## [PROBLEM REQUIREMENTS]
Pick each line containing the word "will" out of the data below.
**** THE DATA ****
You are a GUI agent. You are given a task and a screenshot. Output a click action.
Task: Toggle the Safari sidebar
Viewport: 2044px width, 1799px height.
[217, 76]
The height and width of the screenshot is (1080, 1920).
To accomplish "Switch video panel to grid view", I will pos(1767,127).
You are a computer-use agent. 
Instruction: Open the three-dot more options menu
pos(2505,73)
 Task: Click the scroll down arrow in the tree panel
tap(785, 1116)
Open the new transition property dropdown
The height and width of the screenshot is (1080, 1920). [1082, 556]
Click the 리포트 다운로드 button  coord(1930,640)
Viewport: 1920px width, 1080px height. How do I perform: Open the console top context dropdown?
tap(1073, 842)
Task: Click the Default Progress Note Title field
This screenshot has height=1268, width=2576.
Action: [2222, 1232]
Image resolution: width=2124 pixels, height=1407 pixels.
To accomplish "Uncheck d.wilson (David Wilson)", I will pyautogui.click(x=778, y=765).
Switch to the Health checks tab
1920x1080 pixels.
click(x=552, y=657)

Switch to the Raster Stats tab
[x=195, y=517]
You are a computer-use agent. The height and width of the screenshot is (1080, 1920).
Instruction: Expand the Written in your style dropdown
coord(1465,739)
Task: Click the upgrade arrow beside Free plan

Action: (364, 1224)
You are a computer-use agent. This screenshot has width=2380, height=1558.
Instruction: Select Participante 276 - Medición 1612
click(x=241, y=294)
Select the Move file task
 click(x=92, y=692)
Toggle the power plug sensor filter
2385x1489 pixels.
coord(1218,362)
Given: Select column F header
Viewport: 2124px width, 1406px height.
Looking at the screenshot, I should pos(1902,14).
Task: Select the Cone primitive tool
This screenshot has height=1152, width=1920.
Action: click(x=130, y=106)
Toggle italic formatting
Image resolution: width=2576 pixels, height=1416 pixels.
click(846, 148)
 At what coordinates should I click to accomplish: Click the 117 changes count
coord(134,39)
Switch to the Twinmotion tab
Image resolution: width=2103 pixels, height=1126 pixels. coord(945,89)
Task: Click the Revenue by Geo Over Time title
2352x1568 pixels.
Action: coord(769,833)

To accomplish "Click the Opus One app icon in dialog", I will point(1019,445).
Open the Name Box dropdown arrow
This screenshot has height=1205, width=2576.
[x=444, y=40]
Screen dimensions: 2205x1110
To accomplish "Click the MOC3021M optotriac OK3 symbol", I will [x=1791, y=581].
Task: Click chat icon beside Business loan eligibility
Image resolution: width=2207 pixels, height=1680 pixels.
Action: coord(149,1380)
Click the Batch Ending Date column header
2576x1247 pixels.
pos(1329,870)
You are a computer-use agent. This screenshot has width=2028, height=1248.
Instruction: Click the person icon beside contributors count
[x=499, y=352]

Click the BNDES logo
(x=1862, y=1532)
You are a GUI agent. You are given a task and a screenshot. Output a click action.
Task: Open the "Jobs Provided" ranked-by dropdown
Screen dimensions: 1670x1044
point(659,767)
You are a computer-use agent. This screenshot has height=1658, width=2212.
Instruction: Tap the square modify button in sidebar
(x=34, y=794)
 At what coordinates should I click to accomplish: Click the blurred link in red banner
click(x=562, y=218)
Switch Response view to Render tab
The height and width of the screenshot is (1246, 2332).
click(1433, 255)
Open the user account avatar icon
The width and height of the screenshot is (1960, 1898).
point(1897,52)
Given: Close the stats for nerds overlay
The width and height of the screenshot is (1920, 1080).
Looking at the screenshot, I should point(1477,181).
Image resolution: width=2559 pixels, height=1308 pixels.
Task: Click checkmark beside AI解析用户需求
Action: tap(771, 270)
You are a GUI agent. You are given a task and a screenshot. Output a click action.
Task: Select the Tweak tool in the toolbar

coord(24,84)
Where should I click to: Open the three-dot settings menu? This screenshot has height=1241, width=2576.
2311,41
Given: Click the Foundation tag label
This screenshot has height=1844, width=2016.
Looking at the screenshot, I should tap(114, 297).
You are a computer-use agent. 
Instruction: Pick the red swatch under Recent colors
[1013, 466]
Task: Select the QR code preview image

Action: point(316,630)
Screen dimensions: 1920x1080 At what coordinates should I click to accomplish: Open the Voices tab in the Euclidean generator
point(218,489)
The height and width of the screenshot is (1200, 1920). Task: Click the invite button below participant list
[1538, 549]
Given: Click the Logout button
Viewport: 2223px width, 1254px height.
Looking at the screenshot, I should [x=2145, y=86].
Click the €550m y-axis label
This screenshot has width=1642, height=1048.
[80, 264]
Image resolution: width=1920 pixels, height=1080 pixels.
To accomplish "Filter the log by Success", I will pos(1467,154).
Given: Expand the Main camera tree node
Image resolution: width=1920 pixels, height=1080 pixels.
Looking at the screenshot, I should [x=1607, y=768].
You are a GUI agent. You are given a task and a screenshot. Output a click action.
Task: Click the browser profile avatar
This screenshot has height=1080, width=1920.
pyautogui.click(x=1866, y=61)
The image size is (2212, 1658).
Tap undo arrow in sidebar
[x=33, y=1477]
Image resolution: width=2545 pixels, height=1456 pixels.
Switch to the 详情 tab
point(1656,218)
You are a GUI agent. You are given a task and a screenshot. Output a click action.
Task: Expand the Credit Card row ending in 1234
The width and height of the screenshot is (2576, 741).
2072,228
****
## [ANSWER SPACE]
To accomplish "Switch video panel to grid view", I will pos(1767,127).
To accomplish "Uncheck d.wilson (David Wilson)", I will pyautogui.click(x=778, y=765).
To accomplish "Click the Opus One app icon in dialog", I will point(1019,445).
To accomplish "Click the MOC3021M optotriac OK3 symbol", I will [x=1791, y=581].
To accomplish "Filter the log by Success", I will pos(1467,154).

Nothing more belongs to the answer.